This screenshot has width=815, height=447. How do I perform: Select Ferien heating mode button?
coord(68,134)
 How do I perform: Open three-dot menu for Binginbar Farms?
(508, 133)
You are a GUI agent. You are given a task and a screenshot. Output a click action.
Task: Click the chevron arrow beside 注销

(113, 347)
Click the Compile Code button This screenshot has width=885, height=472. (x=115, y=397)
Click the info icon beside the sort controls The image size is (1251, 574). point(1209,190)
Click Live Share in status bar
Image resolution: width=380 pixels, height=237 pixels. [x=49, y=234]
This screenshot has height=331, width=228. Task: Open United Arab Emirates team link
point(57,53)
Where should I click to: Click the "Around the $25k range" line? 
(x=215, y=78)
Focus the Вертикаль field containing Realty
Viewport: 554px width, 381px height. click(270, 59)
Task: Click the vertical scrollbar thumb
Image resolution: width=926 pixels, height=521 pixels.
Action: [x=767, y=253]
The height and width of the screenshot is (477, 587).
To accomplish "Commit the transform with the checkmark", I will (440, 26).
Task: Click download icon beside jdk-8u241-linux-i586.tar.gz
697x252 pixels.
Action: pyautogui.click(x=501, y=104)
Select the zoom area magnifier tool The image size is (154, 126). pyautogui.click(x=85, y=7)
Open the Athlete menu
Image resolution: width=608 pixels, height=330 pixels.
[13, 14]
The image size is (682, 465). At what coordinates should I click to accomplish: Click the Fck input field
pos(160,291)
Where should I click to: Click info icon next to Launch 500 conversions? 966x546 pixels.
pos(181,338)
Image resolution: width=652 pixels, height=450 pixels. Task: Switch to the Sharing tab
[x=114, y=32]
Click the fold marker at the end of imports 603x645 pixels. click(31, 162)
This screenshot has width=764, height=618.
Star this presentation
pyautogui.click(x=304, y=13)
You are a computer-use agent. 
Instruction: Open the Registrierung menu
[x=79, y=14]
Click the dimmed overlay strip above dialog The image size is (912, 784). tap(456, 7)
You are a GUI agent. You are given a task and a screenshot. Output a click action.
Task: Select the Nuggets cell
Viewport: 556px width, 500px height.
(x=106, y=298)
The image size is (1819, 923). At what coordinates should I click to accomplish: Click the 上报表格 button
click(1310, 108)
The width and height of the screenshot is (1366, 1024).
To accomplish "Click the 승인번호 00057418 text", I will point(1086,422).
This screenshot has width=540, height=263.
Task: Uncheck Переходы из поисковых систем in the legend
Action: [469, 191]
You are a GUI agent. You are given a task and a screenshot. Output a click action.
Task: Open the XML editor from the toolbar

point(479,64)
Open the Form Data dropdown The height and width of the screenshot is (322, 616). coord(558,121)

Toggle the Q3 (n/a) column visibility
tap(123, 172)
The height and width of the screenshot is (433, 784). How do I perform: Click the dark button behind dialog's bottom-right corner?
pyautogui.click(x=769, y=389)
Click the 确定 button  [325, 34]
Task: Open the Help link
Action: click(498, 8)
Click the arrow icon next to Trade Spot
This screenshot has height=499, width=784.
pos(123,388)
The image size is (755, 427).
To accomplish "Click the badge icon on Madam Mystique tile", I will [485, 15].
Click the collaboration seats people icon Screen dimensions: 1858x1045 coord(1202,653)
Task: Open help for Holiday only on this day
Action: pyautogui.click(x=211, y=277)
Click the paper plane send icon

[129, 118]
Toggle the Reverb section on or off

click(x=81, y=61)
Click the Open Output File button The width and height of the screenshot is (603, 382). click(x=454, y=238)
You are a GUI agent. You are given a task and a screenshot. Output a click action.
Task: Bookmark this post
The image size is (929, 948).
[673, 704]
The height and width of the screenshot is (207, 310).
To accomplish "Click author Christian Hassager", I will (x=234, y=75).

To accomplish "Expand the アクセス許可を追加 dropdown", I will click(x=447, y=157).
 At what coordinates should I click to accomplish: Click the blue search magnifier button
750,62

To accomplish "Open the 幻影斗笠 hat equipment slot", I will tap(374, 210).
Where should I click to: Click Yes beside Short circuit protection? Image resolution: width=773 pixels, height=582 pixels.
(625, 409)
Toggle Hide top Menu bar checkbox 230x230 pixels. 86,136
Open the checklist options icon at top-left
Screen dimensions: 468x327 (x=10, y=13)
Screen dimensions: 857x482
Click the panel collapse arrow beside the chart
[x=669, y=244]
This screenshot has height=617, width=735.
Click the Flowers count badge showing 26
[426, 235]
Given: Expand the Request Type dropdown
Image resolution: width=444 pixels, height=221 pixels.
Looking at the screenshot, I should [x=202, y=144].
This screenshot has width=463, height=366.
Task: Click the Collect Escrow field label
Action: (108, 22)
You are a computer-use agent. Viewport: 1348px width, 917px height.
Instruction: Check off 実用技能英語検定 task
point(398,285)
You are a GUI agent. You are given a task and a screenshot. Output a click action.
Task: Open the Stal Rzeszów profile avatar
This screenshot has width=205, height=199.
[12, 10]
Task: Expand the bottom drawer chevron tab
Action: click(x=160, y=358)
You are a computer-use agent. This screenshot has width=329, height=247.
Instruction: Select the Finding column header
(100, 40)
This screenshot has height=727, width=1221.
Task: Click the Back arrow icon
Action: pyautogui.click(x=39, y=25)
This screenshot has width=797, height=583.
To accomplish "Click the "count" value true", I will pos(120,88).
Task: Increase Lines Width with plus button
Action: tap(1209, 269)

__________________________________________________

■ What you have to do:
Quote the data above verbatim from its first line to the line that includes "Click the fold", with both boundary lines retained.

■ Written solution:
This screenshot has width=815, height=447. How do I perform: Select Ferien heating mode button?
coord(68,134)
 How do I perform: Open three-dot menu for Binginbar Farms?
(508, 133)
You are a GUI agent. You are given a task and a screenshot. Output a click action.
Task: Click the chevron arrow beside 注销

(113, 347)
Click the Compile Code button This screenshot has width=885, height=472. (x=115, y=397)
Click the info icon beside the sort controls The image size is (1251, 574). point(1209,190)
Click Live Share in status bar
Image resolution: width=380 pixels, height=237 pixels. [x=49, y=234]
This screenshot has height=331, width=228. Task: Open United Arab Emirates team link
point(57,53)
Where should I click to: Click the "Around the $25k range" line? 
(x=215, y=78)
Focus the Вертикаль field containing Realty
Viewport: 554px width, 381px height. click(270, 59)
Task: Click the vertical scrollbar thumb
Image resolution: width=926 pixels, height=521 pixels.
Action: [x=767, y=253]
The height and width of the screenshot is (477, 587).
To accomplish "Commit the transform with the checkmark", I will (440, 26).
Task: Click download icon beside jdk-8u241-linux-i586.tar.gz
697x252 pixels.
Action: pyautogui.click(x=501, y=104)
Select the zoom area magnifier tool The image size is (154, 126). pyautogui.click(x=85, y=7)
Open the Athlete menu
Image resolution: width=608 pixels, height=330 pixels.
[13, 14]
The image size is (682, 465). At what coordinates should I click to accomplish: Click the Fck input field
pos(160,291)
Where should I click to: Click info icon next to Launch 500 conversions? 966x546 pixels.
pos(181,338)
Image resolution: width=652 pixels, height=450 pixels. Task: Switch to the Sharing tab
[x=114, y=32]
Click the fold marker at the end of imports 603x645 pixels. click(31, 162)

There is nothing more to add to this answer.